- Developer(s): Innerloop Studios
- Publisher(s): Eidos Interactive
- Designer(s): Thomas Hagen
- Programmer(s): Thomas Hagen
- Artist(s): Rune Spaans
- Composer(s): Kim M. Jensen
- Platform(s): Microsoft Windows
- Release: December 10, 1997
- Genre(s): Air combat simulation
- Mode(s): Single-player, multiplayer

= Joint Strike Fighter (video game) =

1997 video game

Joint Strike Fighter is a 1997 combat flight simulator designed by Innerloop Studios and published by Eidos Interactive. Innerloop produced the game chiefly to be a showcase for their cutting edge game engine, which they planned to license to other game developers.
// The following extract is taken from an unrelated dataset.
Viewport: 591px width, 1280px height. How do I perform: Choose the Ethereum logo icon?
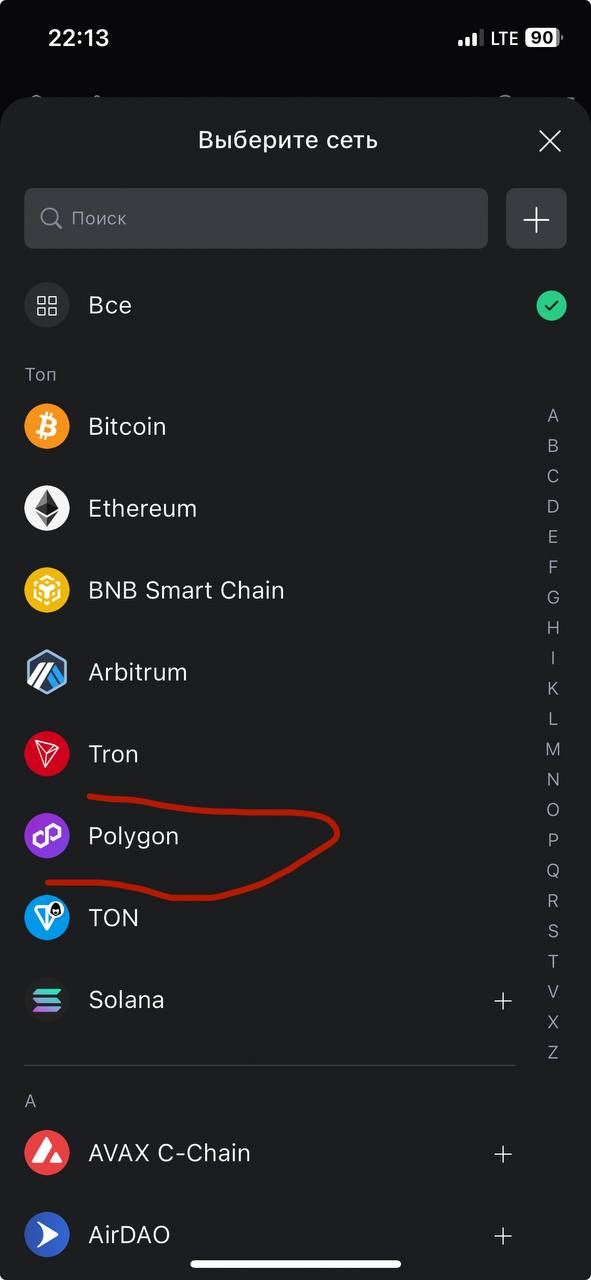click(x=47, y=509)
The game engine was later adapted to Project I.G.I..

==Gameplay==
The game lets the player assume the role of wing commander of an unnamed western alliance campaigning in four different (fictional) war scenarios taking place in Afghanistan, Colombia, Korea, and the Kola Peninsula. The player may pilot either of the two prototype multi-role combat aircraft that contended in the Joint Strike Fighter Program: the Lockheed Martin X-35 (later selected for production) and the Boeing X-32. The player is accompanied in air combat by up to three AI-controlled wingmen. Alternatively, the player can engage in pure dogfighting against either the computer or human opponents through online multiplayer and spawn installation modes.